_Instrução_
Reproduza na íntegra, sem qualquer alteração, o texto sobre a alta semanal do petróleo.
··· Trecho da página ···
Reuters6 de mar de 2026 às 14:23

Por Anna Hirtenstein

- O mercado de petróleo estava a caminho de registrar seu maior ganho semanal desde a extrema volatilidade da pandemia de Covid-19 em 2020, já que o conflito no Oriente Médio manteve interrompidas as exportações de transporte e energia pelo vital Estreito de Ormuz.

Os futuros do petróleo Brent LCOc1 subiram 243% esta semana até o momento, o maior salto desde maio de 2020, quando um acordo de corte recorde de produção da Opep+ provocou uma recuperação das baixas da pandemia. O petróleo West Texas Intermediate CLc1 tem um ganho de quase 30%, o maior desde abril de 2020.

Nesta sexta-feira, o Brent ampliou sua alta, subindo mais de 5% por volta das 11h20 (horário de Brasília), para US$90 por barril.

O WTI subia mais de 8%, para cerca de US$88. Ambos os índices de referência foram negociados em seus níveis mais altos desde 2024.

PETRÓLEO BRUTO A US$ 150 POR BARRIL?

O ministro de energia do Catar disse ao Financial Times que espera que todos os produtores de energia do Golfo Pérsico parem as exportações dentro de semanas, uma medida que, segundo ele, poderia levar o petróleo a US$150 por barril, de acordo com uma entrevista publicada na sexta-feira.

O petróleo iniciou sua alta acentuada depois que os EUA e Israel lançaram ataques contra o Irã no sábado, levando Teerã a interromper a passagem de navios-tanque pelo Estreito de Ormuz.

Cerca de 20% da demanda mundial por petróleo normalmente passa por essa hidrovia todos os dias. Com o fechamento efetivo do Estreito por sete dias, isso significa que cerca de 140 milhões de barris de petróleo -- o equivalente a cerca de 1,4 dia da demanda global -- não puderam chegar ao mercado.

O conflito se espalhou pelas principais áreas de produção de energia do Oriente Médio, interrompendo a produção e forçando o fechamento de refinarias e usinas de gás natural liquefeito.
··· Dados em análise ···
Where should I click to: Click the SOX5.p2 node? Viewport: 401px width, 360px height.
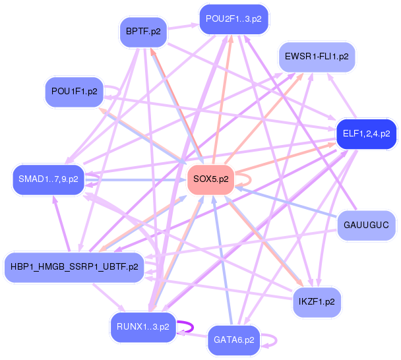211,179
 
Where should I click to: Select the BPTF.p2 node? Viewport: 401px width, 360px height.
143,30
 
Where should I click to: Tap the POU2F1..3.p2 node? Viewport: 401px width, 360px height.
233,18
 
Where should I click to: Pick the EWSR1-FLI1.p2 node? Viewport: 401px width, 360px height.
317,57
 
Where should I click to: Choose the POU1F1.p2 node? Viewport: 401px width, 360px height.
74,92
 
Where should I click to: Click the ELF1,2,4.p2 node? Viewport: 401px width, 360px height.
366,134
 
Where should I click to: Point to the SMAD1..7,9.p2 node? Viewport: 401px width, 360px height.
···
··· Dados em análise ···
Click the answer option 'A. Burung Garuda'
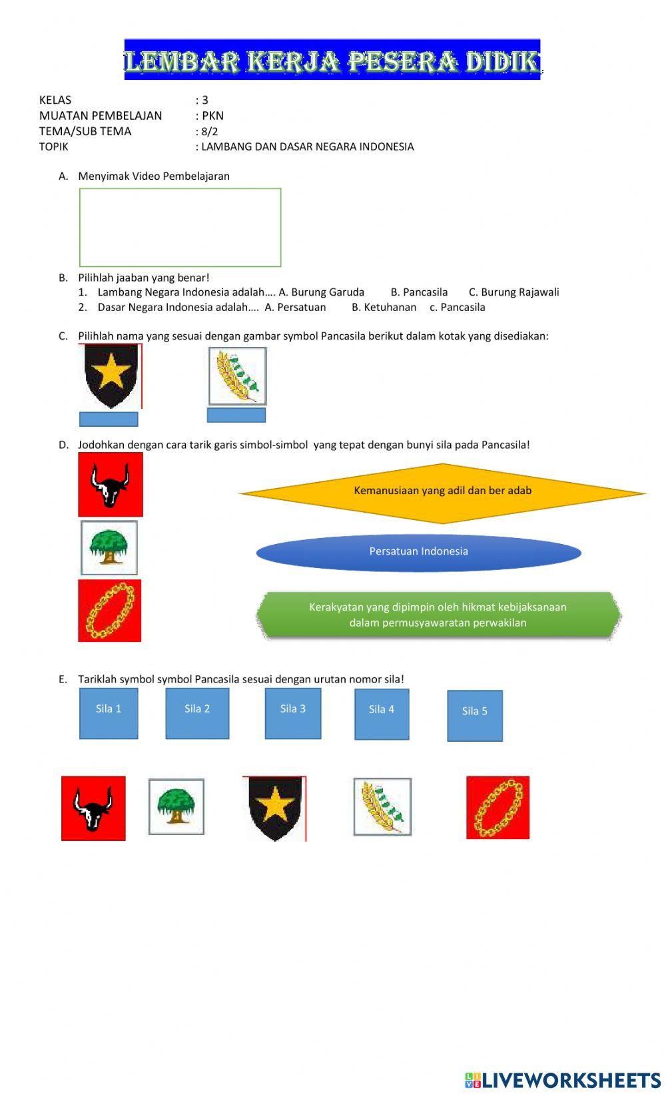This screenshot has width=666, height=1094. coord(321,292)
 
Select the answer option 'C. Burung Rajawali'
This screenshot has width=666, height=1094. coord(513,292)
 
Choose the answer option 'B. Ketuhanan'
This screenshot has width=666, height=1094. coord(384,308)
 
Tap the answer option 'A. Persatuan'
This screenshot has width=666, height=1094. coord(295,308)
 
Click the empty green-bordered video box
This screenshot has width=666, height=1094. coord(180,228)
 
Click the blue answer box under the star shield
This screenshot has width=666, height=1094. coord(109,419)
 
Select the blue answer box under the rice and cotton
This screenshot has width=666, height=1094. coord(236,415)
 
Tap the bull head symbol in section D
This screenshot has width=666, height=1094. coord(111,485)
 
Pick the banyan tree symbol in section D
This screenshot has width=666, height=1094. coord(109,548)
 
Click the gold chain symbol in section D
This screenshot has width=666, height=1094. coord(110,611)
···
_Resposta ao exercício_
Reuters6 de mar de 2026 às 14:23

Por Anna Hirtenstein

- O mercado de petróleo estava a caminho de registrar seu maior ganho semanal desde a extrema volatilidade da pandemia de Covid-19 em 2020, já que o conflito no Oriente Médio manteve interrompidas as exportações de transporte e energia pelo vital Estreito de Ormuz.

Os futuros do petróleo Brent LCOc1 subiram 243% esta semana até o momento, o maior salto desde maio de 2020, quando um acordo de corte recorde de produção da Opep+ provocou uma recuperação das baixas da pandemia. O petróleo West Texas Intermediate CLc1 tem um ganho de quase 30%, o maior desde abril de 2020.

Nesta sexta-feira, o Brent ampliou sua alta, subindo mais de 5% por volta das 11h20 (horário de Brasília), para US$90 por barril.

O WTI subia mais de 8%, para cerca de US$88. Ambos os índices de referência foram negociados em seus níveis mais altos desde 2024.

PETRÓLEO BRUTO A US$ 150 POR BARRIL?

O ministro de energia do Catar disse ao Financial Times que espera que todos os produtores de energia do Golfo Pérsico parem as exportações dentro de semanas, uma medida que, segundo ele, poderia levar o petróleo a US$150 por barril, de acordo com uma entrevista publicada na sexta-feira.

O petróleo iniciou sua alta acentuada depois que os EUA e Israel lançaram ataques contra o Irã no sábado, levando Teerã a interromper a passagem de navios-tanque pelo Estreito de Ormuz.

Cerca de 20% da demanda mundial por petróleo normalmente passa por essa hidrovia todos os dias. Com o fechamento efetivo do Estreito por sete dias, isso significa que cerca de 140 milhões de barris de petróleo -- o equivalente a cerca de 1,4 dia da demanda global -- não puderam chegar ao mercado.

O conflito se espalhou pelas principais áreas de produção de energia do Oriente Médio, interrompendo a produção e forçando o fechamento de refinarias e usinas de gás natural liquefeito.